--- Begin PASSAGE SHOWN ---
Instrument Rating Checkride — What to Expect (2026)
The Instrument Rating Checkride Is the Hardest Practical Test Most Pilots Will Ever Take
The instrument rating checkride has a first-time pass rate of approximately 80%. That means one in five applicants walks away with a pink slip (disapproval notice) on their first attempt. Unlike the private pilot checkride where you can often recover from a mistake with good judgment, the IFR checkride demands precision, systems knowledge, and the ability to explain complex procedures under pressure.
This guide covers everything you need to know: what the DPE will ask during the oral exam, what maneuvers you will fly, the most common reasons applicants fail, and a complete day-of checklist so nothing catches you off guard.
Part 1: The Oral Exam (1.5 to 2.5 Hours)
The oral portion typically lasts 1.5 to 2.5 hours and covers six major topic areas. Your DPE will use the Instrument Rating Airman Certification Standards (ACS) as their guide, but experienced examiners often weave topics together in a scenario-based format rather than asking isolated questions.
Topic 1: Regulations (14 CFR Parts 61 and 91)
This is where most orals begin. Expect questions on:
- Instrument currency requirements -- What are the requirements to act as PIC under IFR? (Six approaches, holding, intercepting/tracking in the preceding 6 calendar months, per 14 CFR 61.57(c))
- Grace period and IPC -- What happens when your currency lapses? (6 additional months to regain currency with a safety pilot, then you need an Instrument Proficiency Check)
- Required instruments and equipment -- Can you fly IFR if the VOR receiver is inoperative? (Depends on MEL or KOEL, and whether VOR is required for the flight)
- IFR flight plan requirements -- When must you file IFR? (In controlled airspace in IMC, or when operating under IFR in Class A airspace)
--- End PASSAGE SHOWN ---
--- Begin MATERIAL PROVIDED ---
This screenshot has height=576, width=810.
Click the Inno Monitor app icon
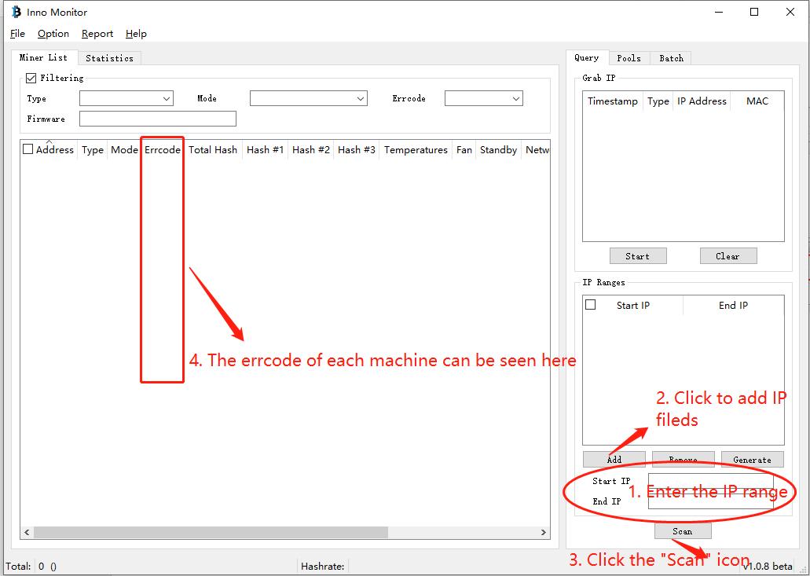(x=16, y=12)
--- End MATERIAL PROVIDED ---
#### REQUESTS:
[A] Summarize the instrument rating checkride guide in two sentences.
[B] Name every bulleted subject the instrument rating checkride guide lists under its regulations topic.
[C] Write the next part of the instrument rating checkride guide, starting after its final bullet.

#### WRITTEN RESPONSES:
[A] The instrument rating checkride has a first-time pass rate of about 80% and, unlike the private pilot checkride, demands precision, systems knowledge, and the ability to explain complex procedures under pressure. Its oral exam lasts 1.5 to 2.5 hours, covers six major topic areas drawn from the Instrument Rating ACS, and in most cases begins with regulations from 14 CFR Parts 61 and 91.

[B]
- Instrument currency requirements
- Grace period and IPC
- Required instruments and equipment
- IFR flight plan requirements

[C]
- Alternate airport requirements -- When do you need to file an alternate? (1-2-3 rule: 1 hour before to 1 hour after ETA, ceiling less than 2,000 feet or visibility less than 3 statute miles)
- Minimum fuel requirements -- What is the IFR fuel reserve? (45 minutes beyond the farthest point of intended landing)
Pro tip: Do not just memorize the numbers. Your DPE wants to see that you understand the reasoning behind each regulation. For example, why is the alternate requirement based on 2,000 and 3 rather than some other numbers? Because those minimums provide a reasonable margin for most non-precision approaches.
Topic 2: Weather Theory and Services
Weather is the reason the instrument rating exists, and DPEs love this section.
- Structural icing -- What are the three types (clear, rime, mixed)? What conditions produce each? What should you do if you encounter icing in a non-FIKI aircraft?
- Thunderstorm avoidance -- What is the recommended avoidance distance? (20 nm from severe thunderstorms) Can you fly under a thunderstorm? (Not recommended -- severe downdrafts, wind shear, and microbursts)
- Fog types -- Radiation fog, advection fog, upslope fog, steam fog. When and where does each form?
- METARs and TAFs -- Decode them on the spot. Your DPE will hand you a real weather briefing and ask you to interpret it.
- PIREPs -- How do you file one? Why are they critical for icing and turbulence reporting?
- SIGMETs vs. AIRMETs -- What triggers each? How long are they valid?
- Icing certification -- What is FIKI? What does "known icing" vs. "forecast icing" mean?
Topic 3: IFR En Route and Approach Procedures
This is the meat of the oral. Expect scenario-based questions such as:
- Departure procedures -- What is an ODP? When must you fly one? What is the difference between an ODP and a SID?
- En route charts -- Identify MEA, MOCA, MRA, MCA on a low en route chart. When can you descend to MOCA?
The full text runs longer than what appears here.